Paulo Soares, a doctoral student in energy and mineral engineering at University Park, was nominated by Ilona Ballreich, coordinator of the Sustainable Communities Collaborative, and Jeffrey Brownson, associate professor of energy and mineral engineering. Soares has helped lead undergraduates for three semesters in Sustainable Communities Collaborative projects with the Pennsylvania Solar Center, developing solar power opportunities for small nonprofits in western Pennsylvania. 

“Being one of the award winners is already making me think about how I can improve the way I live my life so it can be more and more sustainable,” Soares said. 

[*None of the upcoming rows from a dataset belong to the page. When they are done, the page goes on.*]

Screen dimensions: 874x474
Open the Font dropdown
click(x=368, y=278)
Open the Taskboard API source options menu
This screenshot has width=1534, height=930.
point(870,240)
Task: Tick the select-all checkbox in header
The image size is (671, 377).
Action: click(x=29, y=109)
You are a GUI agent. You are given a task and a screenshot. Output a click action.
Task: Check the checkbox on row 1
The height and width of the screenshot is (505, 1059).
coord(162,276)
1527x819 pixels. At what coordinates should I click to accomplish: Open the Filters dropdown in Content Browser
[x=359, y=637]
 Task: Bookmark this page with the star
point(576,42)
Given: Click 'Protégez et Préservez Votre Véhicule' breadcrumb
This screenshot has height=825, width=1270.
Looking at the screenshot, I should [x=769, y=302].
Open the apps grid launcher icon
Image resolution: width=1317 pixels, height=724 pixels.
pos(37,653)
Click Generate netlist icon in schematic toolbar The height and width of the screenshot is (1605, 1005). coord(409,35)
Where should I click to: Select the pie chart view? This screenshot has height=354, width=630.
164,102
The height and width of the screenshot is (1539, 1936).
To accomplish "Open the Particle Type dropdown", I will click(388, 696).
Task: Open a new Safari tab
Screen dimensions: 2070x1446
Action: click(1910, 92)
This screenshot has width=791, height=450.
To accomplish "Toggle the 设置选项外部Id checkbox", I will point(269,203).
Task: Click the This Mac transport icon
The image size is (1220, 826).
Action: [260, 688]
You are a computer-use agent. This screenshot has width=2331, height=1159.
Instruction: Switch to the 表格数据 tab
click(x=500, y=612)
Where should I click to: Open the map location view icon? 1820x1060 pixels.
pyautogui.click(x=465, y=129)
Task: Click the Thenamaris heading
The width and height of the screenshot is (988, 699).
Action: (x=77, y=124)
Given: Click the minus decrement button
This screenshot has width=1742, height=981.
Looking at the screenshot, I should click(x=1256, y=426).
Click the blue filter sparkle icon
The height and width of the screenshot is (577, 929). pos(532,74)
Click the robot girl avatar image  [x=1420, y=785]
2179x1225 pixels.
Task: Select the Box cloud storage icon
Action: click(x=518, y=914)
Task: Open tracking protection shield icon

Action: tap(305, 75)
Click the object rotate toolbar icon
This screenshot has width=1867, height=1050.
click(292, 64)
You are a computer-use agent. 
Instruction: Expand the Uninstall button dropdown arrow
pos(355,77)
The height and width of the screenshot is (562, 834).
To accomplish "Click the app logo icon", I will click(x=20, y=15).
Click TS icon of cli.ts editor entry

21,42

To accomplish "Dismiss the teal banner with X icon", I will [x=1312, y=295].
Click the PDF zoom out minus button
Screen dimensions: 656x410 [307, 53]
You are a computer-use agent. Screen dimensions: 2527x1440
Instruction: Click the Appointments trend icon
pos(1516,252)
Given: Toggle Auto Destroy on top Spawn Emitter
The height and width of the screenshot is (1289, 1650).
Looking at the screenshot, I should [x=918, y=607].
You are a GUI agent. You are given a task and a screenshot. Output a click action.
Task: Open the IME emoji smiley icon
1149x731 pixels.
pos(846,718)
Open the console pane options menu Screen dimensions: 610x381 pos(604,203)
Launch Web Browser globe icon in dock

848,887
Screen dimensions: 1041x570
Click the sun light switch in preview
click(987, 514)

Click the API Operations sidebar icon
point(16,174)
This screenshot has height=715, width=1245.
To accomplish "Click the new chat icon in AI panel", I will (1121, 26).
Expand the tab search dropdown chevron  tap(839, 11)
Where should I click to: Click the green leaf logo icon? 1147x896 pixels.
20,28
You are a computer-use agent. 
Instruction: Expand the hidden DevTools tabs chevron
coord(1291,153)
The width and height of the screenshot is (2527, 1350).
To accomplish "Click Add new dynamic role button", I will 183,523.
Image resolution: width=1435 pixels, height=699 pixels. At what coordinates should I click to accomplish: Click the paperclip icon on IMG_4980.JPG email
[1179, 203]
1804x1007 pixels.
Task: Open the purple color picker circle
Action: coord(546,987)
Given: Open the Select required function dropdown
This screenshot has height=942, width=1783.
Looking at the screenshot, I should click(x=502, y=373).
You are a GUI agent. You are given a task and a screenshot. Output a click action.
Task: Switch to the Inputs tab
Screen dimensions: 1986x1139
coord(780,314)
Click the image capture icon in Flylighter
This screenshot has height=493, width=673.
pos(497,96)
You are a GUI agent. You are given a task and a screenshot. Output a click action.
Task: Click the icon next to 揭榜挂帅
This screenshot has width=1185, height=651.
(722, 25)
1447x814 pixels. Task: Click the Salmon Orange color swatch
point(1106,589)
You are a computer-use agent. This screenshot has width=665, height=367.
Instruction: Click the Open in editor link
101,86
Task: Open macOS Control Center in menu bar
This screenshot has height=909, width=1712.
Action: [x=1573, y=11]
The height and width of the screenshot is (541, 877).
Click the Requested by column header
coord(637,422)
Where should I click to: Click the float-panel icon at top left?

Natasha Sood, a first-year Penn State College of Medicine student, was nominated by Daniel R. George, associate professor of medical humanities, and Sarah Bronson, associate dean for interdisciplinary research in the College of Medicine. Sood is the founding president of the medical student organization Environmental Health in Medicine, which is seeking to define goals for education, composting, recycling, clinical applications,and sustainable institutional policies for the Environmental Health in Medicine program.

“I am encouraged to continue to work with the wonderful team at Penn State to create a more sustainable campus and world, as I am convinced that our dedication to this critical issue will impact generations to come,” Sood said.

Haley Stauffer, a senior in biorenewable systems at University Park, was nominated by Tom Richard, director of the Institutes of Energy and the Environment, and by fellow students Benjamin Lyman and Janelle Thompson. Stauffer has been part of the University Solid Waste Task Force and is a board member of the Student Sustainability Advisory Committee's Food and Waste subcommittee. 

“Thank you for this opportunity for me to look back on what I have accomplished here at Penn State and to remind me of what I am working towards,” Stauffer said. “I intend to continue nurturing the seed of positive change for generations to come.

At the ceremony, the Student Sustainability Advisory Committee also presented its annual Sustainability Leadership Tree Award, which highlights the impact and leadership of a sustainability-focused student on University Park campus. 

This year’s recipient is Sam Anawalt, a senior in energy and sustainability policy at Penn State World Campus. Anawalt is the executive director of the Council of Sustainable Leaders, created the EcoCoin program to reduce plastic bag use at all Penn State bookstores, and is working on a startup company to provide portable water fountains that can reduce single-use plastic bottle usage at events.

As part of the award, a tree was planted in Anawalt’s honor near the HUB-Robeson Center.

“I’m excited to have a tree be a legacy and reduce some of the carbon emissions around Penn State and to be able to come visit that tree in the future,” Anawalt said.